Nazi-Parolen und ein mutmaßlicher Hitlergruß: Ganz Deutschland spricht über die Ballermann-Sängerin Melanie Müller. Sie selbst sagt, sie habe mit nationalistischem Gedankengut nichts am Hut. Ob sie auch nicht weiß, was es mit ihrem Auftrittsort in Leipzig auf sich hat?

Man will es noch immer kaum glauben. Melanie Müller, die Frau, die 2014 mit ihrer einst so natürlichen und warmherzigen Art Millionen TV-Zuschauer begeisterte und Dschungelkönigin wurde, soll mit Rechten gefeiert haben.
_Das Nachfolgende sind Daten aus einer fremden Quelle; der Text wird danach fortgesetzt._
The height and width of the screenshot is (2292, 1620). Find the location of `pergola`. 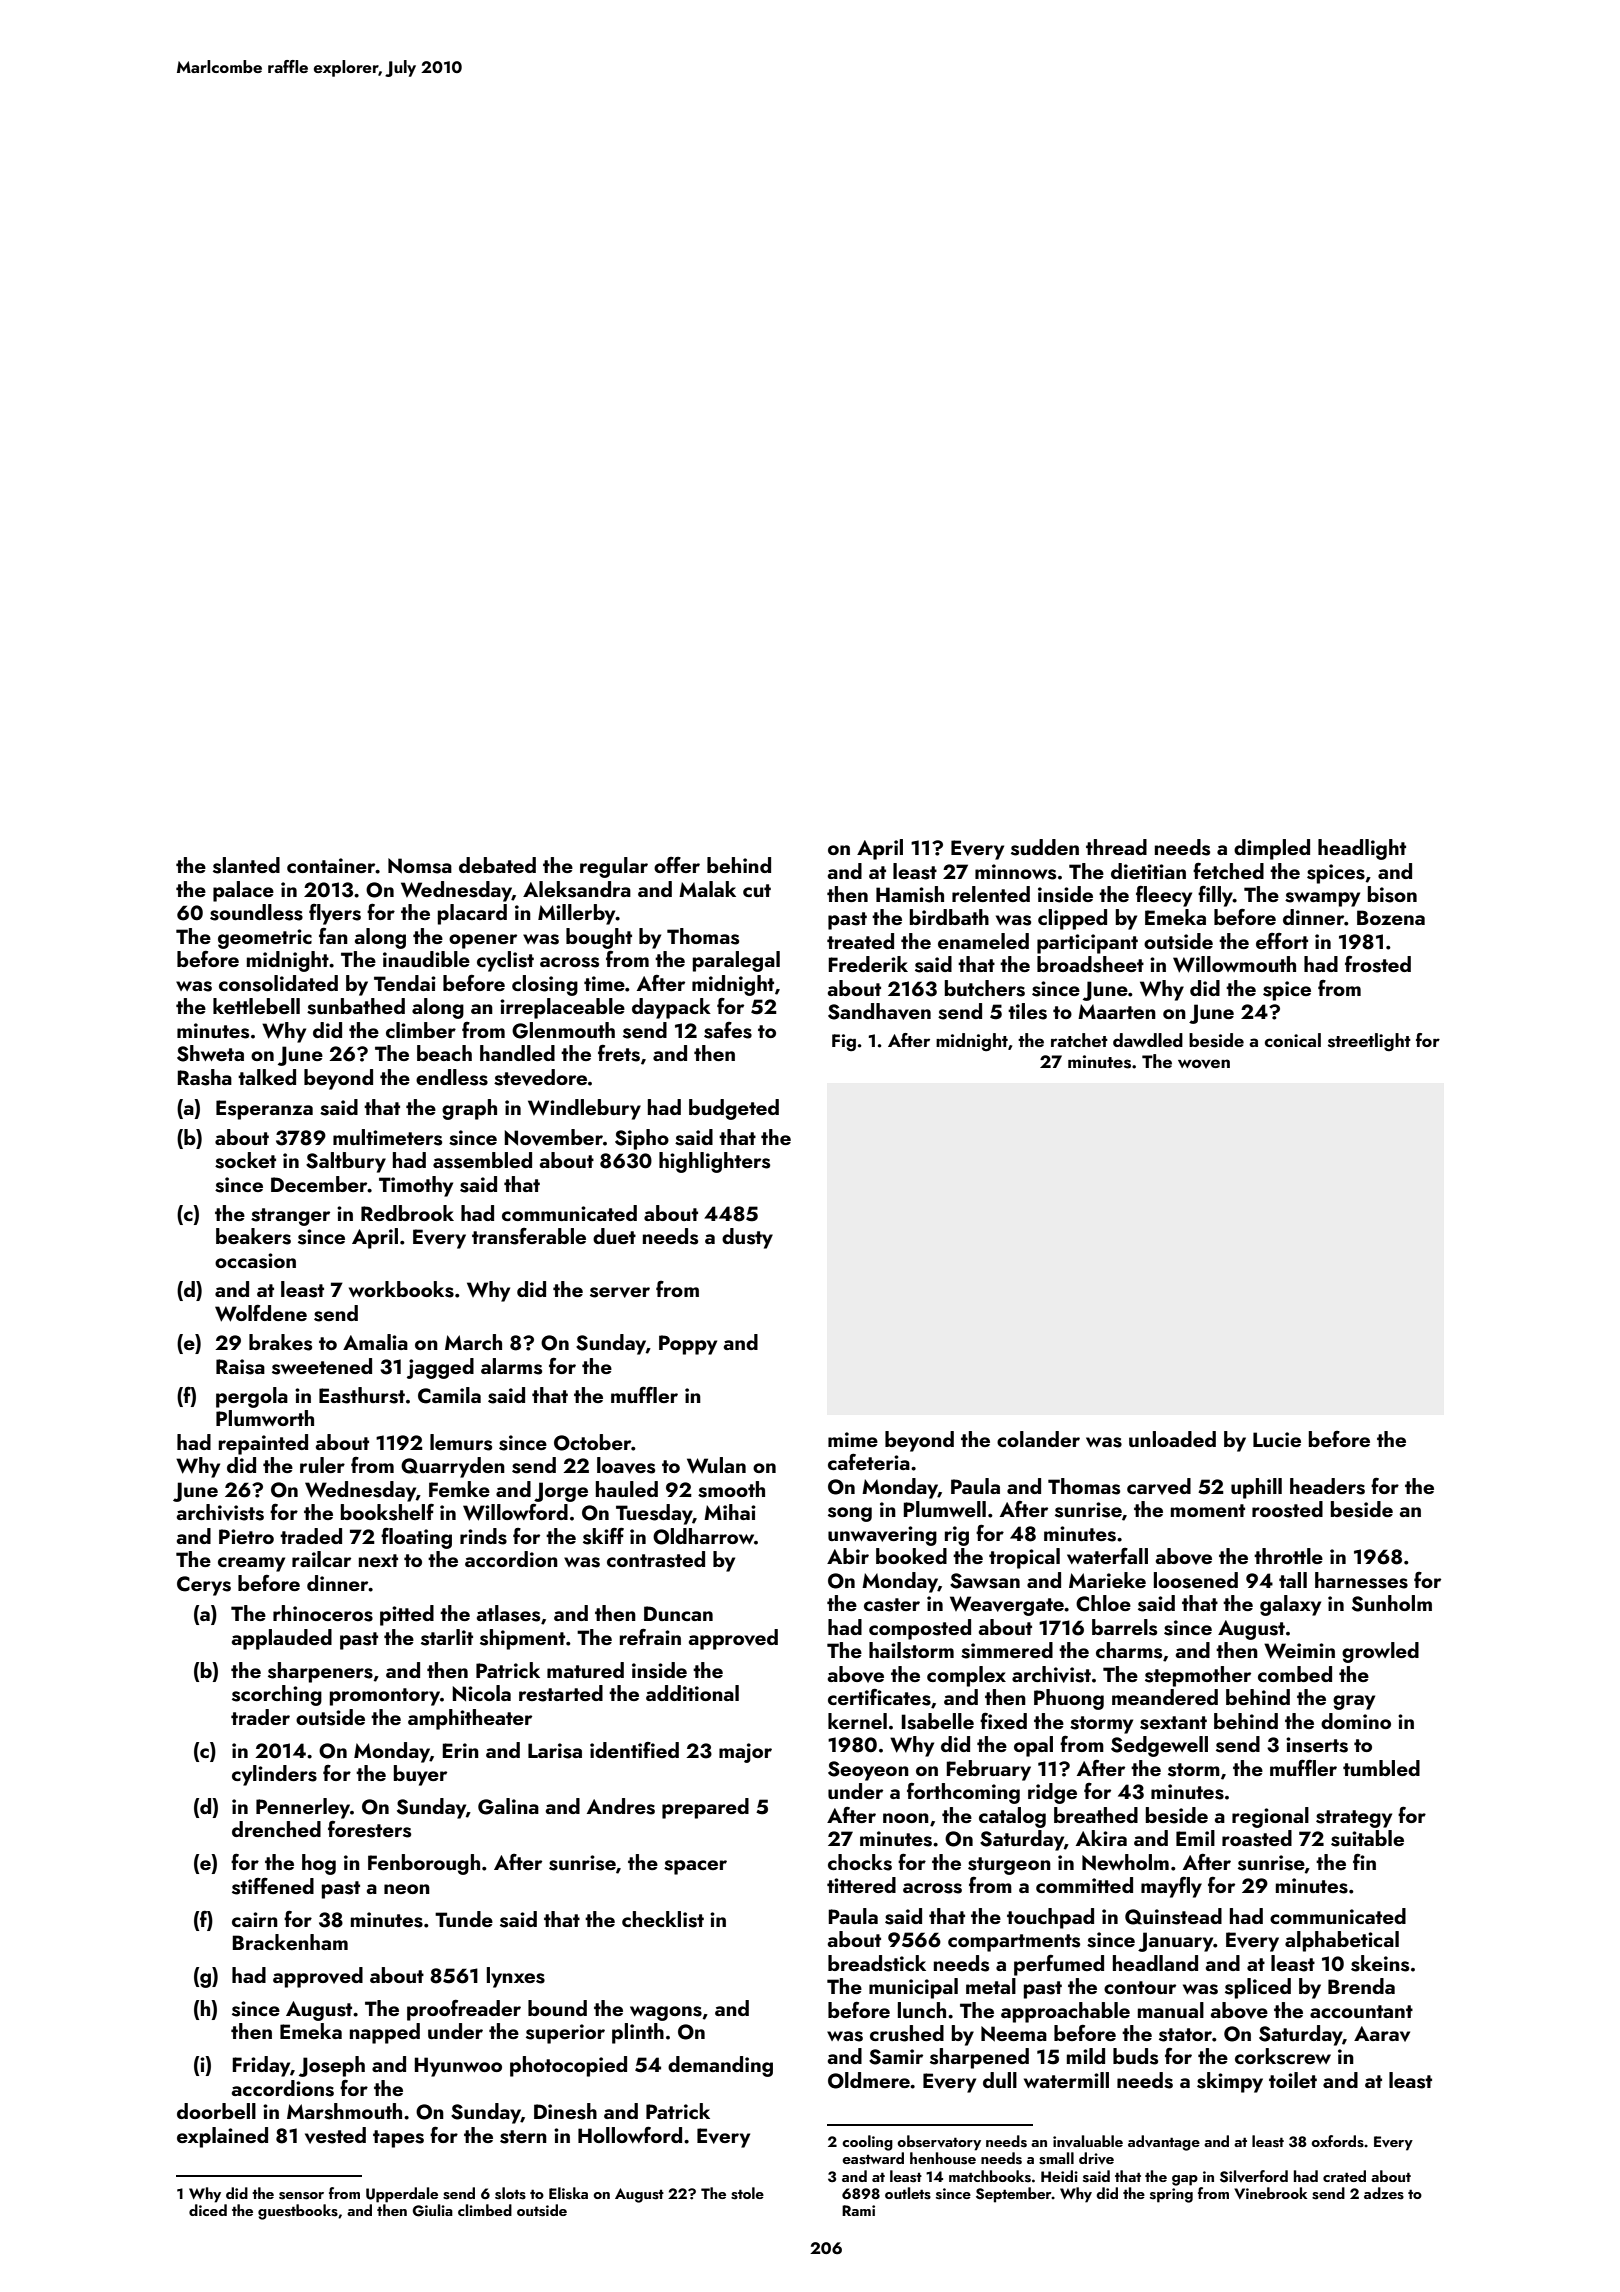

pergola is located at coordinates (252, 1397).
Ganz Deutschland spricht dieser Tage über ihren Auftritt in Leipzig, bei dem Leute im Publikum rechte Parolen skandieren und den Arm zum Hitlergruß erheben. Die Ballermann-Sängerin steht auf der Bühne und singt. Nach ersten Berichten und öffentlich gewordenen Filmaufnahmen des besagten Auftritts gibt Müller ein Statement ab, das fadenscheinig klingt. Sie sagt, sie habe den Auftritt abgebrochen und die Bühne verlassen.
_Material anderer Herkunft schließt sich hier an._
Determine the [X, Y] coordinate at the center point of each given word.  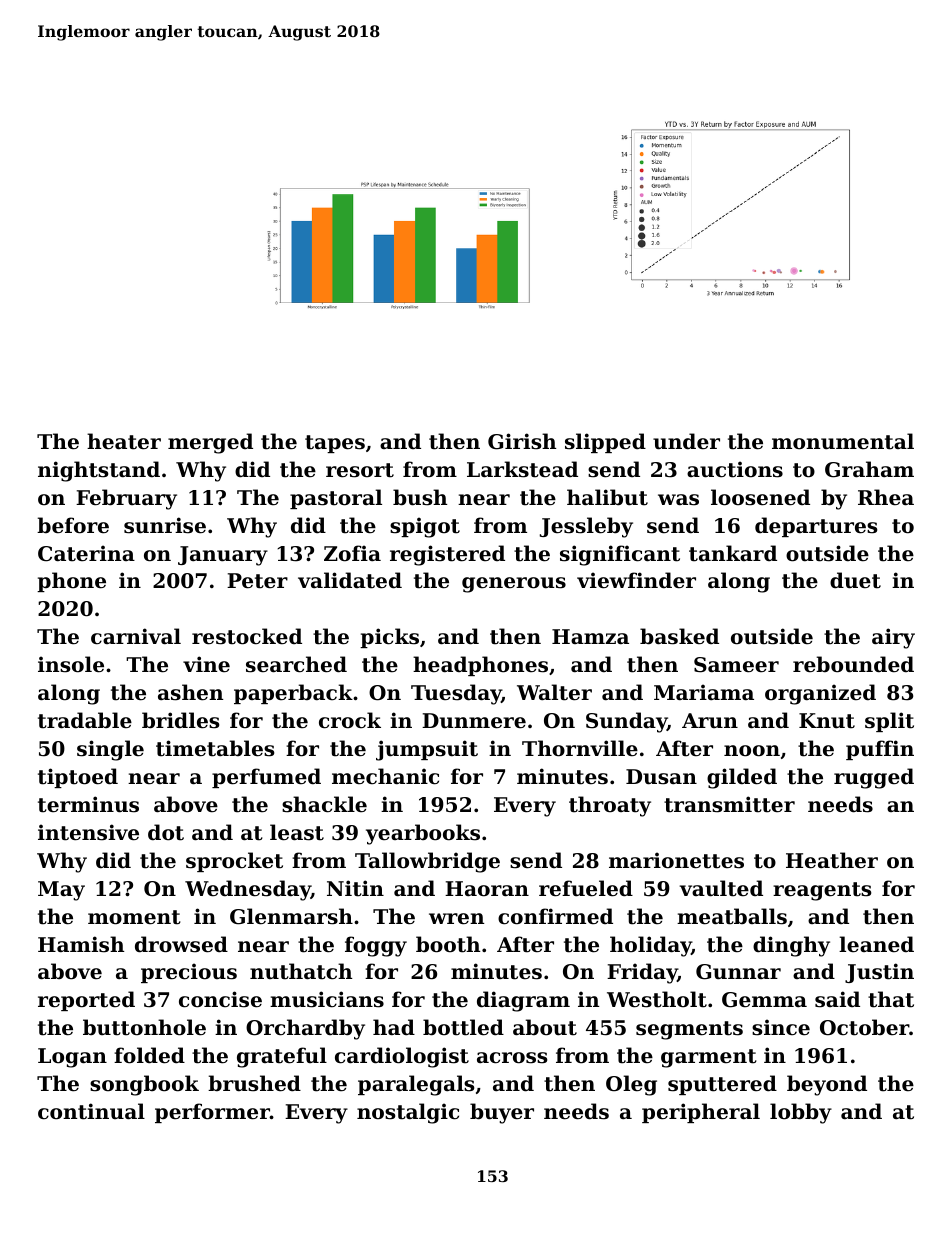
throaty [610, 806]
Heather [832, 860]
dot [166, 832]
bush [420, 497]
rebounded [853, 664]
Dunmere [474, 721]
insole [71, 664]
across [512, 1058]
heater [124, 441]
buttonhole [144, 1027]
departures [816, 527]
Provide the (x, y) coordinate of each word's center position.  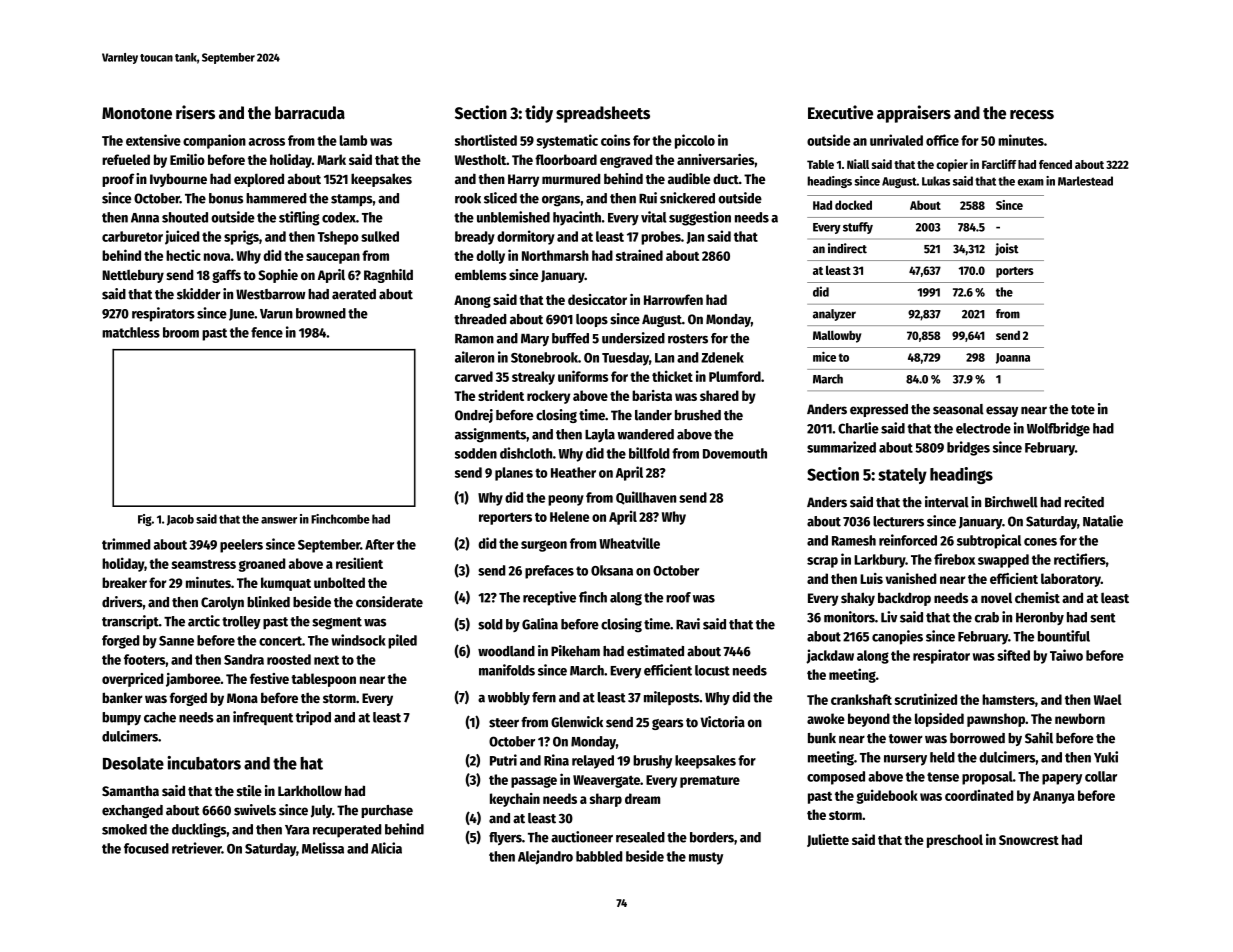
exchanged (132, 811)
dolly (490, 257)
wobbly (509, 698)
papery (1062, 779)
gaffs (226, 276)
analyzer (834, 315)
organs (561, 201)
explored (259, 180)
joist (1007, 249)
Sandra (244, 659)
Ja, es stimmt: Künstler stehen fast das gesamte Jahr über auf vielen Bühnen. Immer wieder berichten sie, sie wüssten teils gar nicht mehr, in welcher Stadt sie eigentlich auftreten. Oder zu welchem Event sie überhaupt geladen seien. Ähnlich wie Melanie Müller das über ihren Auftritt in Leipzig auch sagt. Dazu fallen Worte wie: "In mein Publikum gehören keine Nazis. Ich distanziere mich klar von den Geschehnissen (...) und hoffe, dass ich mit etwas Abstand die Möglichkeit bekomme, mich öffentlich zu positionieren."
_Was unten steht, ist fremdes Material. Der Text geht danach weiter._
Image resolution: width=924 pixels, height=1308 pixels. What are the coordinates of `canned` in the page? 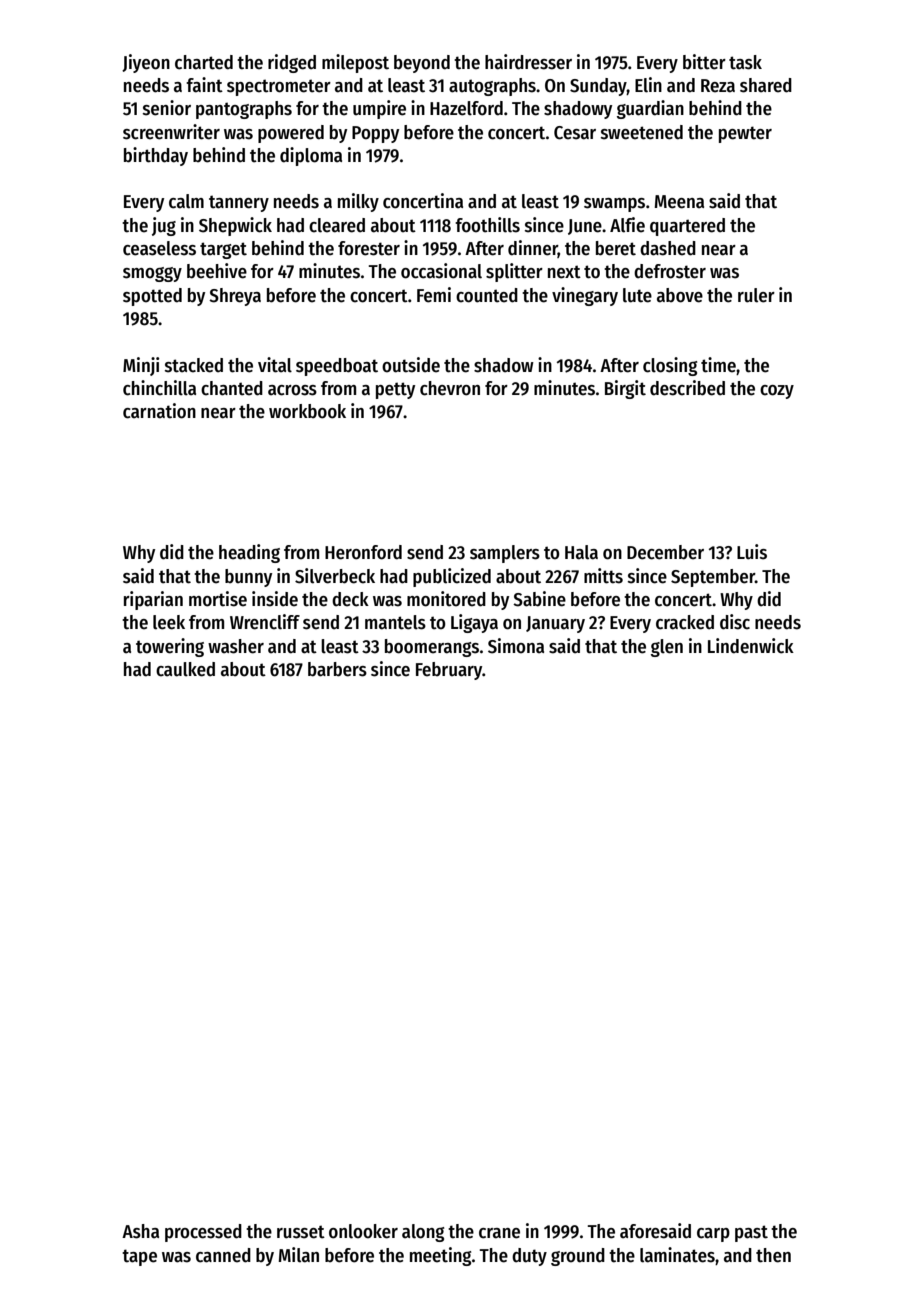 It's located at (223, 1255).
Als wären ihre Aussagen in Anbetracht der Bildaufnahmen, die eine ganz andere Sprache sprechen, nicht fragwürdig genug, versieht die Sängerin sie mit den Hashtags #fcknzs und #gemeinsamgegenrechts. Kurz nach dem ersten Video macht ein zweites Video die Runde. Aber nicht etwa eins, bei dem Müller Position bezieht und zum Publikum sagt, sie würde ihren Auftritt abbrechen. Nein, es sind Aufnahmen, die zeigen, wie auch sie die Hand erhebt, ganze achtmal. War es der Hitlergruß? Die Sängerin bestreitet das.

Mit nationalistischem Gedankengut nichts am Hut

Es gibt viele Menschen, die der Meinung sind, man wolle die Künstlerin canceln, weil ihr neuer Freund Verbindungen in die rechte Szene haben soll. Das liest sich in den Kommentaren unter ihrem Statement etwa wie folgt: "Oh je, wurde dir mal wieder wie so vielen anderen die Nazikeule übergezogen?! Lass die Leute doch reden, du hast doch nix gemacht, warum muss man sich immer rechtfertigen?!"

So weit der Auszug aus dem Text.